**** TEXTE PRÉSENTÉ ****

Discussion générale (suite)
Dossier législatif : proposition de loi constitutionnelle visant à rétablir à sept ans la durée du mandat du Président de la République et à le rendre non renouvelable
Article unique

Mme la présidente. L’ordre du jour appelle la suite de la discussion, à la demande du groupe du RDSE, de la proposition de loi constitutionnelle visant à rétablir à sept ans la durée du mandat du Président de la République et à le rendre non renouvelable, présentée par M. Jacques Mézard et plusieurs de ses collègues (proposition n° 779 [2013-2014], résultat des travaux de la commission n° 93, rapport n° 92).

Je rappelle que nous avions commencé l’examen de ce texte le 18 novembre dernier.

Dans la suite de la discussion générale, la parole est à M. Alain Anziani.

M. Alain Anziani. Madame la présidente, madame la secrétaire d’État, mes chers collègues, la proposition de loi constitutionnelle présentée par notre collègue Jacques Mézard, si elle n’a pas eu les faveurs de la commission des lois, a le grand mérite de provoquer un débat essentiel sur nos institutions.

Quels sont, selon les auteurs de la proposition de loi, les deux défauts majeurs du quinquennat, qui justifieraient le rétablissement du septennat, sous une forme non renouvelable ? La fin du président arbitre et l’affaiblissement de l’action publique.

Ces deux faits, je le reconnais, sont bien réels, mais ils ne me semblent pas liés à la durée du mandat du Président de la République.

La prééminence du Président de la République tient à son élection au suffrage universel direct. La révision constitutionnelle de 1962 a parfaitement atteint son but : faire du chef de l’État la clef de voûte de nos institutions.

Du reste, cette consécration présidentielle instituée par le nouveau mode de scrutin a été parfaitement comprise lors des débats qui ont précédé le référendum de 1962. Gaston Monnerville, président du Sénat, parla à cet égard de « forfaiture ».

M. Jacques Mézard, auteur de la proposition de loi constitutionnelle. Exact !

M. Alain Anziani. D’autres dénoncèrent l’institution d’un régime personnel, à la Salazar, d’autres encore parlèrent de plébiscite…

De son côté, le général de Gaulle considérait que « la nation [devait] avoir, désormais, le moyen de choisir elle-même son Président, à qui cette investiture directe [pourrait] donner la force et l’obligation d’être le guide de la France et le garant de l’État ».

**** DONNÉES DISPONIBLES ****

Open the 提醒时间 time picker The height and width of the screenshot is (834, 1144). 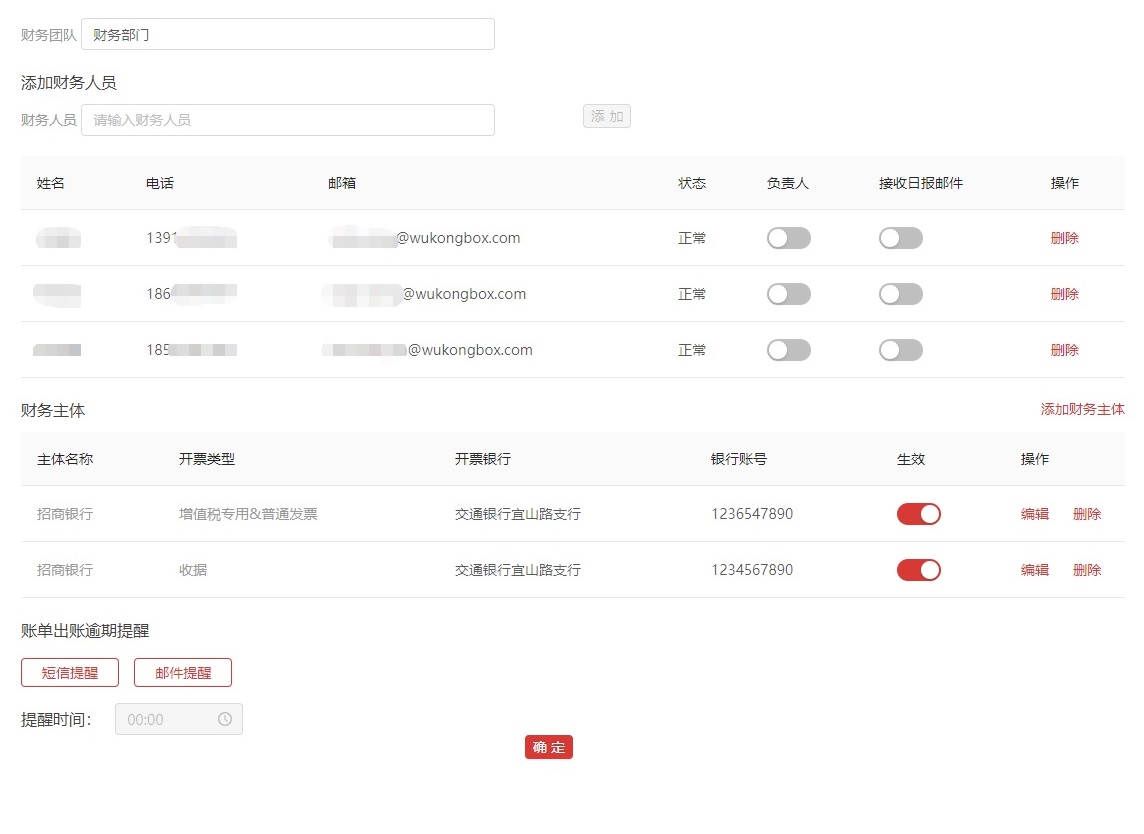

****

TÂCHES À RÉALISER:
1 - Dans le compte rendu de séance, à quelle date avait commencé l'examen de la proposition de loi constitutionnelle ?
2 - Restituez le passage du compte rendu de séance qui s'ouvre sur les mots contenant "Mme la présidente." et se clôt sur "à M. Alain Anziani.".
3 - Relevez toutes les personnes désignées par leur nom dans le compte rendu de séance.

SOLUTIONS PROPOSÉES:
1 - Le 18 novembre.

2 -
Mme la présidente. L’ordre du jour appelle la suite de la discussion, à la demande du groupe du RDSE, de la proposition de loi constitutionnelle visant à rétablir à sept ans la durée du mandat du Président de la République et à le rendre non renouvelable, présentée par M. Jacques Mézard et plusieurs de ses collègues (proposition n° 779 [2013-2014], résultat des travaux de la commission n° 93, rapport n° 92).

Je rappelle que nous avions commencé l’examen de ce texte le 18 novembre dernier.

Dans la suite de la discussion générale, la parole est à M. Alain Anziani.

3 -
- Jacques Mézard
- Alain Anziani
- Gaston Monnerville
- Salazar
- le général de Gaulle